Tratando-se de um horizonte novo, que se descortina, são
dificilmente previsíveis as virtuais aplicações
dessa técnica. Quando, de acordo com a lenda grega, Prometeu
produziu o fogo, ele certamente não tinha a perspectiva da
sua extraordinária descoberta, nodal para a história
da humanidade.
Serão
os clones humanos produzidos tão somente para a replicação
genética de pessoas, atendendo ao desejo (compreensível)
de sujeitos isolados ou de casais estéreis? Acho que não.
Tentativa
do homem, de alcançar a imortalidade? Considero essa expectativa
vã, uma vez que a identidade genética não é
determinante da personalidade (como, muito bem se vê nos gêmeos
univitelinos), e, muito mais, a repetição genética
nada tem que ver com a continuação da subjetividade.
E a
construção de órgão, visando à
realização de transplantes, não será
também ela uma perspectiva terapêutica capaz de produzir
um extraordinário salto no aumento da qualidade e quantidade
de vida do ser humano? Poder-se-á objetar que a "produção"
de seres humanos, ainda que para fins terapêuticos, é
uma violência contra um dos inestimáveis valores de
nossa cultura: a vida. Mas, a esta altura, remetemo-nos às
considerações anteriores sobre vida. E estendemos
essa reflexão para, havendo vida, a partir de que momento
consideramos a existência de um sujeito, a quem atribuiremos
direitos? Sempre tentando construir nosso futuro, desestigmatizando
sentimentos morais incrustados em nossa cultura, não poderemos
pensar na construção de clones sem estruturas nervosas,
e que, por semelhança, compararemos a corpos em estado de
morte encefálica, e que certamente não consideraremos
pessoas e sim "bancos de órgãos"?
Cabe
reiterar que não serão as técnicas que nos
levarão a um "inferno ético".
Parece-nos
não devermos temê-las, aprioristicamente, e sim monitorar
cuidadosamente a sua aplicação.
Face
às premissas supra, está clara nossa posição
francamente favorável à utilização de
células-tronco, a partir de pré-embriões produzidos
in vitro, sejam eles resultantes de fecundação
ou de clonagem.
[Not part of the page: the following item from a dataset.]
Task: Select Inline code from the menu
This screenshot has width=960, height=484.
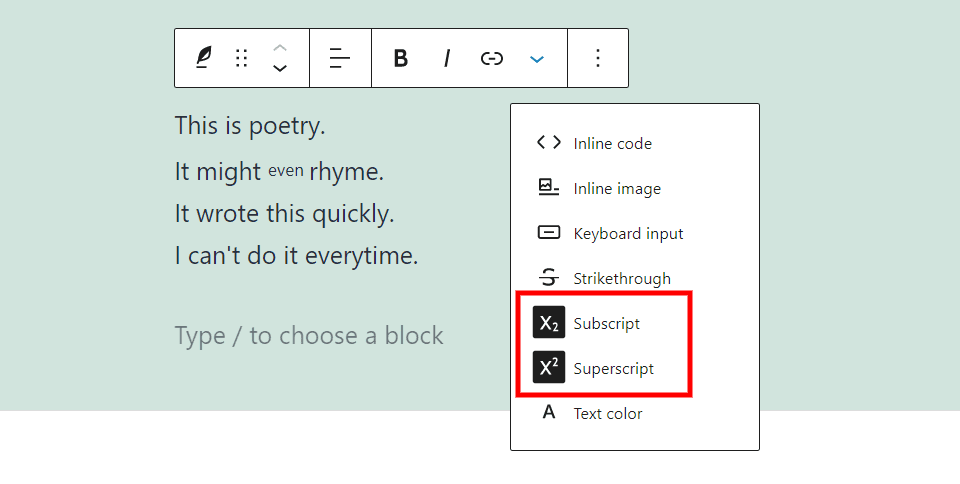Action: [x=612, y=143]
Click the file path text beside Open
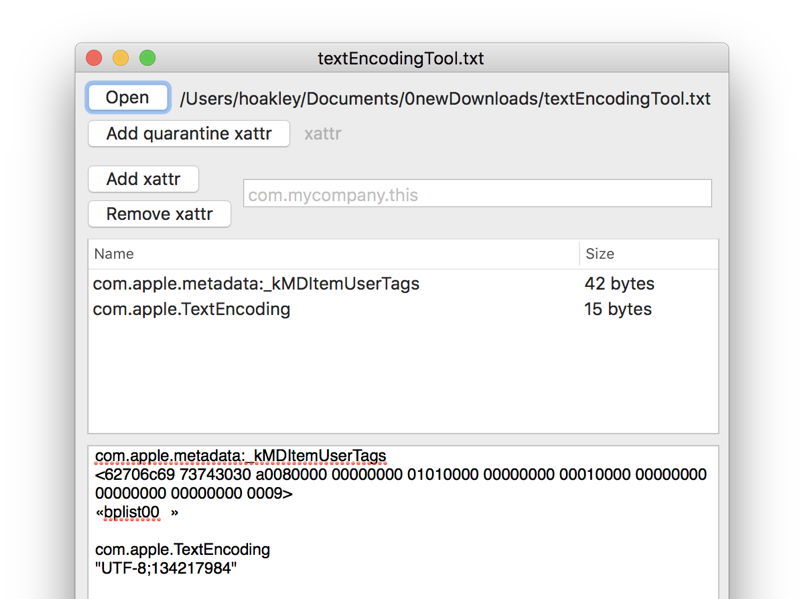This screenshot has height=599, width=804. 443,99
A importância desse avanço científico
e tecnológico tem, ao que tudo indica, enorme valor terapêutico.
A possibilidade de se tratarem (e curarem?) doenças como
leucemias, mal de Parkinson, Alzheimer, a par de se poderem desenvolver
órgãos que poderão ser utilizados em transplantes,
é uma perspectiva alentadora no sentido de melhorar a qualidade,
e alongar o tempo de vida de muitas pessoas.
O poder
de decisão quanto ao destino desses pré-embriões
é questão também importante, parecendo-nos
apropriado que ele deva, ser de seus "pais". Esta não
é uma "questão menor", pois está
em jogo a autonomia dos "doadores de células" embora
ela deva vir depois da discussão conceitual de "a partir
de quando se respeite um conjunto de células como vida humana".
Concluindo,
queremos que esteja transparente que não é nossa pretensão,
com as reflexões expostas, ofender os juízos sobre
valores de pessoas, grupos étnicos ou religiões. Muito
menos de criar normas coerentes com nossas posições.
Nem poderíamos.
Os
progressos científicos serão aceitos ou recusados
segundo os já mencionados fatores culturais, e/ou religiosos.
De forma tão democrática quanto possível. Mas
também entendemos ser nosso papel, na bioética, o
de expor e defender posições que consideramos importantes
para a vida e saúde humana.
Marco
Segre é professor do Departamento de Medicina Legal, Ética
Médica, Medicina Social e do Trabalho da FMSUP, membro da
CONEP (Comissão Nacional de Ética em Pesquisa), membro
de CoBi (Comissão de Bioética do HC/FMUSP) e presidente
da Sociedade de Bioética de São Paulo (S.B.S.P).